Ineditismo – A decisão pelo desaforamento foi unânime na sessão de ontem, 11 de fevereiro, do Órgão Especial do Tribunal Regional Federal da 3ª Região. A única divergência foi em relação ao local para onde o Tribunal do Júri deveria ocorrer. Venceu a capital paulista, por quinze votos a dois. A desembargadora Anna Maria Pimentel destacou que o julgamento de pedido da transferência do Júri entre estados é medida inédita na história do Tribunal Regional Federal da 3ª Região, inaugurado em 1989 e que tem sob sua jurisdição São Paulo e Mato Grosso do Sul. Os votos vencidos, dos desembargadores Márcio Moraes e Suzana Camargo, defendiam que o julgamento fosse transferido da Comarca de Dourados para a de Campo Grande.

Em seu voto, a desembargadora relatora, Diva Malerbi citou a nova redação do Código de Processo Penal e destacou que a “transcendência” do caso, de repercussão internacional, justificava a escolha de São Paulo como palco do julgamento.

Na sessão, a desembargadora Leide Polo falou sua experiência no Mato Grosso do Sul, ocasião na qual ao longo de um mês viu acampamentos de assentados em todos os lugares, e concluiu que há envolvimento muito grande de todos em relação a conflitos fundiários. Nestes, segundo ela, há um envolvimento total de toda a população, e, por isso, não haveria isenção no julgamento nem mesmo na capital, Campo Grande.

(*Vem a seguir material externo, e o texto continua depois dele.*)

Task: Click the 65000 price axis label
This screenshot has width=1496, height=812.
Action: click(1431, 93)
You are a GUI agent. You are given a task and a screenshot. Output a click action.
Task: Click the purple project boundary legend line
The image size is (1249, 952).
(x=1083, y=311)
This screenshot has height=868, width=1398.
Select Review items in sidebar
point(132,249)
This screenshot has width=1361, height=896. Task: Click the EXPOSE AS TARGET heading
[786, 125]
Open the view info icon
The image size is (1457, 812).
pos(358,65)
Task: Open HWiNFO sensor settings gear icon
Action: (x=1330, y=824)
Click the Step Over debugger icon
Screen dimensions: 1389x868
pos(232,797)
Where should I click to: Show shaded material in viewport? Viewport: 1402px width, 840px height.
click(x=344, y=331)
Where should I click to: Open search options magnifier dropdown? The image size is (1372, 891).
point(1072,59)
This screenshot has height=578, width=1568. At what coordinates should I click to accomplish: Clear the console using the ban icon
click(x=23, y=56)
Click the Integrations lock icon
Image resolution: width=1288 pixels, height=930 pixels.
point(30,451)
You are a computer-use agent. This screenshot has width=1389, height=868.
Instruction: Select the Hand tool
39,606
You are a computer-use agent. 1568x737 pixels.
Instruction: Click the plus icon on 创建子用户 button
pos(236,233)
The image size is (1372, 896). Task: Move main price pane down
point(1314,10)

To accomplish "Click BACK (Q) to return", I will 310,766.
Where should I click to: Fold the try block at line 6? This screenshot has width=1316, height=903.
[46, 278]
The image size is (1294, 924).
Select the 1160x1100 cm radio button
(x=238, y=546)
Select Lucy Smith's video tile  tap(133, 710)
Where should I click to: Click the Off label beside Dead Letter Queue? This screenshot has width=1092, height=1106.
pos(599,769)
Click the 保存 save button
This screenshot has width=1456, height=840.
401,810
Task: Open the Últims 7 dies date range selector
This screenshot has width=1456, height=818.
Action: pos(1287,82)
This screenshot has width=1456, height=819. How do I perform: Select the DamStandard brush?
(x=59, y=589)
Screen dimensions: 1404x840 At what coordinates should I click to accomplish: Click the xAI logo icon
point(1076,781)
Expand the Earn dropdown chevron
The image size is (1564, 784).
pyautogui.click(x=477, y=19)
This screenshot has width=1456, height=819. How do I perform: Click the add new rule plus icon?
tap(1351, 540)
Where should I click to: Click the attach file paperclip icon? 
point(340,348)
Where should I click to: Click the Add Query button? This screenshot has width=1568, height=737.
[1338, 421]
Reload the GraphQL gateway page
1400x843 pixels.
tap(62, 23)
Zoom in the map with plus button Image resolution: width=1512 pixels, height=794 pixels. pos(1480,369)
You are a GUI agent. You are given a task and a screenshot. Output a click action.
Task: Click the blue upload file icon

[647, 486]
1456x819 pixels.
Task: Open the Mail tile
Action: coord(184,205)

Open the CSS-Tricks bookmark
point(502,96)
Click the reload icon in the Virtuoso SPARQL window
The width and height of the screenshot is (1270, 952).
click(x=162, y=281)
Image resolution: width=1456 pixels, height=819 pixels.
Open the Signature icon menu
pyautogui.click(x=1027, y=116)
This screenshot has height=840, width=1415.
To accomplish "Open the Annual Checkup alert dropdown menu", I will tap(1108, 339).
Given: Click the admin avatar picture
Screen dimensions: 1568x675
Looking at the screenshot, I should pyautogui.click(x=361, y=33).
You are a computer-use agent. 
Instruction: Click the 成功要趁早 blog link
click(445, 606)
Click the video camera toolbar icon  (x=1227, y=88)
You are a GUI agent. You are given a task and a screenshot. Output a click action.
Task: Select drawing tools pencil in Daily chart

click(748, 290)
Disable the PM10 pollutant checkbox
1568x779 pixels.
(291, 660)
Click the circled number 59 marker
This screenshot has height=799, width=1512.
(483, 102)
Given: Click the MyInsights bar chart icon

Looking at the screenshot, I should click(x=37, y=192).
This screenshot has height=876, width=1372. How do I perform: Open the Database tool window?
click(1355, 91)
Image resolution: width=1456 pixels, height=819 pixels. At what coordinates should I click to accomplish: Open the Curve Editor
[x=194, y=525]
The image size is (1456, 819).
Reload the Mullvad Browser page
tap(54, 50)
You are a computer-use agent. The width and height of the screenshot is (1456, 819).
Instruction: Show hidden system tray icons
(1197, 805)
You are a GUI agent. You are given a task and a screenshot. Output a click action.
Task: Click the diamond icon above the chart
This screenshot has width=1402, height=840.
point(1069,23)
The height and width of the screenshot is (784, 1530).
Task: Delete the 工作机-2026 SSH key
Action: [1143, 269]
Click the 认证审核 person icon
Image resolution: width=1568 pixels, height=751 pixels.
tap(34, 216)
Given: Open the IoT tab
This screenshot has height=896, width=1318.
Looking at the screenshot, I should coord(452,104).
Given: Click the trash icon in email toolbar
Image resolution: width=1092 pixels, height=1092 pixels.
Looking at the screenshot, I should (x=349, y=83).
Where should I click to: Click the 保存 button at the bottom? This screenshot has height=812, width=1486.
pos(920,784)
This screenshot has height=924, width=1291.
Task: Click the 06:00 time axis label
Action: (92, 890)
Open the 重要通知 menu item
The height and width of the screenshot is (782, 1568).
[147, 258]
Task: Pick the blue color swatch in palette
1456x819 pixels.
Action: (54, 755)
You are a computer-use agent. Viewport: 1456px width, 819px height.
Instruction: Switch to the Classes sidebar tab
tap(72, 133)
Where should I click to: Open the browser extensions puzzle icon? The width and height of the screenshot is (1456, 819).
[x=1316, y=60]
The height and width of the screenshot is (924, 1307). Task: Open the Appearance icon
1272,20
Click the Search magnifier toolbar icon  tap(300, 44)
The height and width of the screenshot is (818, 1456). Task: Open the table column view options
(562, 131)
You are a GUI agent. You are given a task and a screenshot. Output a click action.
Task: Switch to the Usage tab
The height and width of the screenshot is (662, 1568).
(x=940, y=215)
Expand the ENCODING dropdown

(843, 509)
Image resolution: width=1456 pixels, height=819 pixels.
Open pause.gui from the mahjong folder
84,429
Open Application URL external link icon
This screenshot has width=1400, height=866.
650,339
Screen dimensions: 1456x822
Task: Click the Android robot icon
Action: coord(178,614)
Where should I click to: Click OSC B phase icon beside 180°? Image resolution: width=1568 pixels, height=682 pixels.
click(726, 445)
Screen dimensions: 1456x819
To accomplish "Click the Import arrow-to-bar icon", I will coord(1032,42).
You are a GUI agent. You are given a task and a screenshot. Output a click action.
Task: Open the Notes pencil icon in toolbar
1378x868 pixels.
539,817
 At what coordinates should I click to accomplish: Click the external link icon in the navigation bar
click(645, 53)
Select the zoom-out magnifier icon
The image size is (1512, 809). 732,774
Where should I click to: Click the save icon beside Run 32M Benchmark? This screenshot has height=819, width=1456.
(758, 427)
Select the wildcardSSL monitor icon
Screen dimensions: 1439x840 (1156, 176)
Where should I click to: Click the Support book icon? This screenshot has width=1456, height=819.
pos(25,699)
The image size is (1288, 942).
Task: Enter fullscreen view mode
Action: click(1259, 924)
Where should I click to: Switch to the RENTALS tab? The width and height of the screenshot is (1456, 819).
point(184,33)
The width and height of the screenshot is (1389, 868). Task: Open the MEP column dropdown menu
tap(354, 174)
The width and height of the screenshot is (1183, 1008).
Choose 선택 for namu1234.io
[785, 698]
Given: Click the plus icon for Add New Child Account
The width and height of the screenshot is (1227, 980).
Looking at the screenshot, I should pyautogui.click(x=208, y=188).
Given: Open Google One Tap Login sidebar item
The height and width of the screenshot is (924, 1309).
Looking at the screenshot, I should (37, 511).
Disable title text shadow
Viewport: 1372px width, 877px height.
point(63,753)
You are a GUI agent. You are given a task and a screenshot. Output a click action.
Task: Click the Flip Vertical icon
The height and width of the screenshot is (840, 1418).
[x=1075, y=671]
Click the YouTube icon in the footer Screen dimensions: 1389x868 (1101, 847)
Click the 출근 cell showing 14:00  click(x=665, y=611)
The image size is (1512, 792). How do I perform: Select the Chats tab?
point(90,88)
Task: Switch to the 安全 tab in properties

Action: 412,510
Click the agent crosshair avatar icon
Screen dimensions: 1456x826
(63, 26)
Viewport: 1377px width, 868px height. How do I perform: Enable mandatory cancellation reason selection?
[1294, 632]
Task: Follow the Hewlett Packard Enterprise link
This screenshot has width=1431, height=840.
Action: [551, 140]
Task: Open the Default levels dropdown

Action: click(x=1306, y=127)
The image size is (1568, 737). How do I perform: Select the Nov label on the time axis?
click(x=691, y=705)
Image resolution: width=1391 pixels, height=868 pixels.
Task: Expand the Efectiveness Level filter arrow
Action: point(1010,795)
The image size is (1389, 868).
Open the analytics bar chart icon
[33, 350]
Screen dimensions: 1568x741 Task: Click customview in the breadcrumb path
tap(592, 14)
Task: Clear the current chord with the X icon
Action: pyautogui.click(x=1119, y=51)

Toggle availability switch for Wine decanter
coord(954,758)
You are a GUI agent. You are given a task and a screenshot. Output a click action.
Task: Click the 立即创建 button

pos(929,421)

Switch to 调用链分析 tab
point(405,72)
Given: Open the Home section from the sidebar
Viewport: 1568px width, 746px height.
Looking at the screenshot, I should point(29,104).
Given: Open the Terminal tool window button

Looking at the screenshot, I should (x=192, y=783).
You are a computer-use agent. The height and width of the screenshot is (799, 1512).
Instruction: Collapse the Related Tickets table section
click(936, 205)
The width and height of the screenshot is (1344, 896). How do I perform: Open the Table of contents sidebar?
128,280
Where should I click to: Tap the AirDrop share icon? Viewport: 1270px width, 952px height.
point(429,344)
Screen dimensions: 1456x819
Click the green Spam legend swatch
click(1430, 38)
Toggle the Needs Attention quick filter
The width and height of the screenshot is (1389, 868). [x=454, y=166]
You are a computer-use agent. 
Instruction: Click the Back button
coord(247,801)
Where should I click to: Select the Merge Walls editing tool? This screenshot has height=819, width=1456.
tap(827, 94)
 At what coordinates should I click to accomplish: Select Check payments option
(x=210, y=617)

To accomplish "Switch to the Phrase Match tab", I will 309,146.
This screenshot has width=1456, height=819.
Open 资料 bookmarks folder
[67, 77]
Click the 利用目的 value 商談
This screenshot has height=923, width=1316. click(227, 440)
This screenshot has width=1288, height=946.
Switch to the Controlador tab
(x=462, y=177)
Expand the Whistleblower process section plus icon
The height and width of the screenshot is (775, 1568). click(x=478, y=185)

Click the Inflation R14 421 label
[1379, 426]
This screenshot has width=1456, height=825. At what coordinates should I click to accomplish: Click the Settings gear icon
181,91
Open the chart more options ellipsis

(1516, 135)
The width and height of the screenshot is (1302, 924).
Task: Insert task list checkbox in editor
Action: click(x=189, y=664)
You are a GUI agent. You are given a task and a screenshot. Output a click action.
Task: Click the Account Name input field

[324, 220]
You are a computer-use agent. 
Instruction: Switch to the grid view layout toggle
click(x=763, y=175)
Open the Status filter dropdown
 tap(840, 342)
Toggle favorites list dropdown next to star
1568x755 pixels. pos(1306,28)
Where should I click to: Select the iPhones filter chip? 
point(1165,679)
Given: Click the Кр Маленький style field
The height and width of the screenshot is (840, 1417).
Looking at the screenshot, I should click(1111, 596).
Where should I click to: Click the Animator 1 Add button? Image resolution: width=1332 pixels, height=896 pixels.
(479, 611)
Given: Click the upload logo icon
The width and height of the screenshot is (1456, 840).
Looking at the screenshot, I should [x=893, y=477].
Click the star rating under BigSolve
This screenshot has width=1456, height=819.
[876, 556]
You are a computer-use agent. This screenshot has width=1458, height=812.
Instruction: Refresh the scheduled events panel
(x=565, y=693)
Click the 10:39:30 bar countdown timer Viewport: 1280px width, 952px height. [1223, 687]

Em seus votos, os desembargadores reconheceram que o alto poder econômico e a elevada influência social do fazendeiro Honório da Silva Filho poderia contaminar a decisão do júri. Também entenderam que a questão indígena é muito sensível no estado do Mato Grosso do Sul, que tem a segunda maior população indígena do País, e que a sociedade local tem idéias pré-concebidas sobre o assunto. Para os desembargadores, isso ficou bem demonstrado em fatos concretos apresentados pelo MPF, como as publicações dos veículos de comunicação locais, sempre contrárias aos índios.

Conflitos – Marcos Veron foi a terceira liderança assassinada em meio aos conflitos do povo guarani kaiowá e proprietários de fazendas do Mato Grosso do Sul. O caso, que teve repercussão nacional e internacional, teve sessão do Tribunal do Júri marcada para o dia 23 de abril de 2007.

Dois dias antes da sessão que julgaria a ação penal, o TRF-3 a suspendeu. Paralelamente, tramitava no Supremo Tribunal Federal (STF) pedido em liminar de habeas corpus pedindo a soltura dos réus e questionando a competência da Justiça Federal para o caso.

O ministro Eros Grau negou os pedidos. O habeas corpus, no entanto, foi redistribuído e a defesa pediu reconsideração ao novo relator, o ministro Gilmar Mendes. Em junho de 2007, Mendes determinou a soltura imediata dos acusados de assassinar o cacique Veron e reconheceu a Justiça Federal como a competente pelo júri do assassinato. Ficou estabelecido que o julgamento ocorreria após a definição do local do Tribunal do Júri pelo TRF-3, decisão tomada ontem na sessão do Órgão Especial.